Last year, when publisher Mad Cave Studios' talent search came to a conclusion, only eight creators out of many were left standing. Two of those creators were writer Anthony Cleveland and artist Jeferson Sadzinski. And in 2019, with their comic Show's End, they will finally be able to showcase their talent to the larger comic book world. 

PREVIEWSworld had a chance to sit down with one of the ringmasters of Show's End - writer Anthony Cleveland. In the following interview, he talks about the contest, his collaboration with artist Jeferson Sadzinski, and their story about a 12-year-old girl seeking refuge within a traveling freak show.

Show's End #1 (JUN191829is available at comic shops on August 7th. 

PREVIEWSworld: What was your reaction when you won the Mad Cave talent contest?

Anthony Cleveland: I've been writing indie comics for a few years, so...I'm pretty familiar with rejection. When I was told I was a finalist, I tried to not get overly excited in case it didn't work out, but our first few meetings went great and I was able to secure my spot early. The whole experience felt affirming, to be honest: "See, you don't suck after all!"

PREVIEWSworld: How did Show’s End come about as a project?

Anthony Cleveland: The story came together very quickly. Mad Cave wanted to do a story set at a circus or carnival in the 20's, and everything else was left to me to run with. Although Show's End is a fantasy comic at heart, I approached it like a horror story. When I did that, a lot of the scenes and images came together quickly. I also pulled from a lot of carnival lore and circus history as well.

I didn't speak with Jef until later in the process and I tried not to put any expectations on what I thought the art should look like. When I saw Jef's work, I knew right away that we had the right look for Show's End.

PREVIEWSworld: Tell us about Loralye. What makes her central to Show's End's story?

Anthony Cleveland: Loralye is a runaway who knows very little about the world around her. She finds the carnival and is immediately entranced by the lights and performances at the show. She feels like she's finally found her place and asks to stay. The performers don't understand, because she looks like a regular, plain little girl. They don't see what about the freak show appeals so much to her. Slowly, she gains the carnival's trust and we learn she's hiding a secret that's more freakish than anything at the show...

PREVIEWSworld: Have you seen the 1932 movie Freaks? It's hard not to think of that film when hearing about this comic.

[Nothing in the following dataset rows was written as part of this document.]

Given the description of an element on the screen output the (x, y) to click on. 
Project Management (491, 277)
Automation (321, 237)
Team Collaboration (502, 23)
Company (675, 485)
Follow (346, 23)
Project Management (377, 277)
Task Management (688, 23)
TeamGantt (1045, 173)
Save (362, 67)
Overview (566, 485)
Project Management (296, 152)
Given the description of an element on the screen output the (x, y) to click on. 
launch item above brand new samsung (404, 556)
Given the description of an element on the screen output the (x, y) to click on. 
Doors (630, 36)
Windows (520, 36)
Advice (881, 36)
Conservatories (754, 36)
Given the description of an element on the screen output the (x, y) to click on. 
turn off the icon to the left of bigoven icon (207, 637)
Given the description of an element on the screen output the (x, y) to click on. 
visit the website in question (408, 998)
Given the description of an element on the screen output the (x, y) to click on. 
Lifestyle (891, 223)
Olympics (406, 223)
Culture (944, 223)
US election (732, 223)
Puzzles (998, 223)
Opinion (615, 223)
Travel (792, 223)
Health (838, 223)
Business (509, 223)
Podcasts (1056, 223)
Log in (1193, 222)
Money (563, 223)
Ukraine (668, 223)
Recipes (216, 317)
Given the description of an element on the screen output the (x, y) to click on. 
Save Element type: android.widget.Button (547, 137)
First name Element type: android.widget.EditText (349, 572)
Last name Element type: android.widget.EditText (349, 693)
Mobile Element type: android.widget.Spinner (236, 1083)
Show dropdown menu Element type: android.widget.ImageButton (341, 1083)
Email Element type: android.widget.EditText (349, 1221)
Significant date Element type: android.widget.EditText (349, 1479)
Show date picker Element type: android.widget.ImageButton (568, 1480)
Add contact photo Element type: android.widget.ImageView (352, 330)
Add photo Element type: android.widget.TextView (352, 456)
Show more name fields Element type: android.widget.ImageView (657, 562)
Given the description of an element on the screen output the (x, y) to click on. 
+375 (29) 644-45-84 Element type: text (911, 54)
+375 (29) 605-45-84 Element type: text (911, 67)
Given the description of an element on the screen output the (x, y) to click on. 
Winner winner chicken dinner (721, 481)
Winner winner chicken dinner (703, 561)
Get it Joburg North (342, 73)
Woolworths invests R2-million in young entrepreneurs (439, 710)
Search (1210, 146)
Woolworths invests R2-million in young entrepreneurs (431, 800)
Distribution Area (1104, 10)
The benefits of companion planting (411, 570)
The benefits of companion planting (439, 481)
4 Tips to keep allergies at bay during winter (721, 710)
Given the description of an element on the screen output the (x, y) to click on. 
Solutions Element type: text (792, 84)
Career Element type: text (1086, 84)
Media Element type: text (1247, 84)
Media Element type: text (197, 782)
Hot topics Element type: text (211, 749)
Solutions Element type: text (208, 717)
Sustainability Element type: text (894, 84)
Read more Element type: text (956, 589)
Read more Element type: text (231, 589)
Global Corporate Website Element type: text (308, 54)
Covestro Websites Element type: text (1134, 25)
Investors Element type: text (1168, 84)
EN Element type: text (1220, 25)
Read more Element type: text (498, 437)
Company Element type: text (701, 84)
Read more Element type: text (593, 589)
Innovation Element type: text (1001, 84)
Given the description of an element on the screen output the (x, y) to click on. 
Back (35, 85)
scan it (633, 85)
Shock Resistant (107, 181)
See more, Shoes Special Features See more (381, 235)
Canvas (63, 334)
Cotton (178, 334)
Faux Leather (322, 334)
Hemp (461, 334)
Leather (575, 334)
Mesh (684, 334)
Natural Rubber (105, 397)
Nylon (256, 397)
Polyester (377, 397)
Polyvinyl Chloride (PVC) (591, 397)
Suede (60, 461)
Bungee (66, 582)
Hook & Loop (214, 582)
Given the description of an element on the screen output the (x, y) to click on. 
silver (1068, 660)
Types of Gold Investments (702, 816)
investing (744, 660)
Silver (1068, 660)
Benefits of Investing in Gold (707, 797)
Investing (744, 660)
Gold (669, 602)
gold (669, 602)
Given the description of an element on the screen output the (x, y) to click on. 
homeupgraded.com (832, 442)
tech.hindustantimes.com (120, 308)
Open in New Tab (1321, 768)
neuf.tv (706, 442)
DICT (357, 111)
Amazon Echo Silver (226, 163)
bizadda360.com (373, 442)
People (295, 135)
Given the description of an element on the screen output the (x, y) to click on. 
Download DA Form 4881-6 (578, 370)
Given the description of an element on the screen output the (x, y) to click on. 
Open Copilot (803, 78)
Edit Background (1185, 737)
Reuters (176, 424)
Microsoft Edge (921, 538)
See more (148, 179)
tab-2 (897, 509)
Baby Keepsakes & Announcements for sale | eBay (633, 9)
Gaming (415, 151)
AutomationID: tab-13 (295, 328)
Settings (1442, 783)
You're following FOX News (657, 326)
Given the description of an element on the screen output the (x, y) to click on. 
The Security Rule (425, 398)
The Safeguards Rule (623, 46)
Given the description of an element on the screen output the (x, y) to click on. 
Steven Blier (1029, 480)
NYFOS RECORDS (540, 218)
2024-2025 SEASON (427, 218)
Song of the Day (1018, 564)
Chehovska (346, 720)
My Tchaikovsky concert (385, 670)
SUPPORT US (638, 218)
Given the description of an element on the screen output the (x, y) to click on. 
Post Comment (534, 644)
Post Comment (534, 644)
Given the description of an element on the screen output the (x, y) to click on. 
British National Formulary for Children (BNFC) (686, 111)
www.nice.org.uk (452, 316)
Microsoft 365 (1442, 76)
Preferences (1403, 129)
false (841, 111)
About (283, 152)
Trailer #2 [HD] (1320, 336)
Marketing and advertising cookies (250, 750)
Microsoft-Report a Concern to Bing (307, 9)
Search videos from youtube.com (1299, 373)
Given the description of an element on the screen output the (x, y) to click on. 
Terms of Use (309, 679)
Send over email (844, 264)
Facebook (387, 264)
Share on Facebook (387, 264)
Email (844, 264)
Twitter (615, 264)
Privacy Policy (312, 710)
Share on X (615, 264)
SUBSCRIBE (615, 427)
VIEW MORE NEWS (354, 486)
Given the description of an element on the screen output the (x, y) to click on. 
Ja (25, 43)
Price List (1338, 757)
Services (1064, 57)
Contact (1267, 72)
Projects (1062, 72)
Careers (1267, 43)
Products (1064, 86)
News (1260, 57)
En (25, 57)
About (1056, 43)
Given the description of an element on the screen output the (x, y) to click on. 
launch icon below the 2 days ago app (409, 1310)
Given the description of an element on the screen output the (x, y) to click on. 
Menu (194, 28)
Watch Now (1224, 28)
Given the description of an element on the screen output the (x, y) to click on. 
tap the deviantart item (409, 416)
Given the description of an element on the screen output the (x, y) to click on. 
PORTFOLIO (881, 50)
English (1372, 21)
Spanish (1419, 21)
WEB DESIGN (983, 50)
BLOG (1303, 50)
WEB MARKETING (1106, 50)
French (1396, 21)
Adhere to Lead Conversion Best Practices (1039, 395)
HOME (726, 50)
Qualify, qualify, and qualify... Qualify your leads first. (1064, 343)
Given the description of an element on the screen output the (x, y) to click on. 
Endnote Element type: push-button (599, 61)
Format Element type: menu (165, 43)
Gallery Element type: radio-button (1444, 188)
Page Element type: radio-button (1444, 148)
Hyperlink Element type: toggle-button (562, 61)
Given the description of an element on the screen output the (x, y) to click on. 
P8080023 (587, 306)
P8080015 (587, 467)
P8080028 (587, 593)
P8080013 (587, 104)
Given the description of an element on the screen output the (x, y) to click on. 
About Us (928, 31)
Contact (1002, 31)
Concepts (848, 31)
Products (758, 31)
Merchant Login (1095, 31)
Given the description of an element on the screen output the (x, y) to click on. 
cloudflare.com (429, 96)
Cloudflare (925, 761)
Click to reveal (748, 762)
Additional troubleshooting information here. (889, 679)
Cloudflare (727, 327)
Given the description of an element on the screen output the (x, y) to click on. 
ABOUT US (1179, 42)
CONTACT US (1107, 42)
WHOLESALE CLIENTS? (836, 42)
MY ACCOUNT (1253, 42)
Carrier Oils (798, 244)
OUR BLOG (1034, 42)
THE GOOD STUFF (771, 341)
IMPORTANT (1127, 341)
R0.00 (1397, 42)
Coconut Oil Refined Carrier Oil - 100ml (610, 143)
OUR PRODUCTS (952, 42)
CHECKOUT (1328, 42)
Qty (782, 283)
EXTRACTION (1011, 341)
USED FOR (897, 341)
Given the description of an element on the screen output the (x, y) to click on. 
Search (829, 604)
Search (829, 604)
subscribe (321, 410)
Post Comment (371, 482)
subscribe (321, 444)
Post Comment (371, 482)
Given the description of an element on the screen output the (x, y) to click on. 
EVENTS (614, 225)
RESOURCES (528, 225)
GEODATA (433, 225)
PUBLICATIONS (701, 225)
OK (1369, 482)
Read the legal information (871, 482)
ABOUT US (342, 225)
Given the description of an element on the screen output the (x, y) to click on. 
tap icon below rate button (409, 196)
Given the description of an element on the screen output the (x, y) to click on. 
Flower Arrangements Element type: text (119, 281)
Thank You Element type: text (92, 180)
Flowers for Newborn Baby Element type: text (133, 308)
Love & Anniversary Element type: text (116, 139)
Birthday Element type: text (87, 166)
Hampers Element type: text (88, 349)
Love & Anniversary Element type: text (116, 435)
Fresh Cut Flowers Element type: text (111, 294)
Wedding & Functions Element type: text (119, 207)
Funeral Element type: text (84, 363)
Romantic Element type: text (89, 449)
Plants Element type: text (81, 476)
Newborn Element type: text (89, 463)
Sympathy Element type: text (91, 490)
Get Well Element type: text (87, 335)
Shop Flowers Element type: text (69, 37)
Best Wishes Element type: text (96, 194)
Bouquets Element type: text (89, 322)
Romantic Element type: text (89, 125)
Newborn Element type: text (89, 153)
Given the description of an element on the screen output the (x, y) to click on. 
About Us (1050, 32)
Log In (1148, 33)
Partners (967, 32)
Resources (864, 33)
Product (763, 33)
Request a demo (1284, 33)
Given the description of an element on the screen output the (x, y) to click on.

Anthony Cleveland: I love Freaks and all of Tod Browning's circus movies. They absolutely had a massive influence on this comic. I feel like you can't have a story like this without acknowledging that film or paying tribute to it in some way. A lot of my reference material came from the film as well. [That said,] I think what's important in a story like this is to respect the characters. I knew it was important to approach all the characters as people and not props. As much as I love Tod Browning's Freaks, a lot of his characters are there to be background figures and just do their acts on screen as a gimmick. Even though our characters are just illustrations, I never wanted panels or scenes where we linger on observing how different they may appear. I'm more interested in the reader trying to see what makes them tick.

PREVIEWSworld: In terms of audience, who is Show’s End for?

Anthony Cleveland: I wanted to make Show's End accessible to a wide audience. I kept in mind the elements I enjoyed from young adult books, anime, Ray Bradbury novels, and Lovecraft shorts. It's really a wide mix. I also strived to make it welcoming to a broad audience without sacrificing the moments where the comic needed to be more intense. I think there's something for anyone who's interested in a story like this.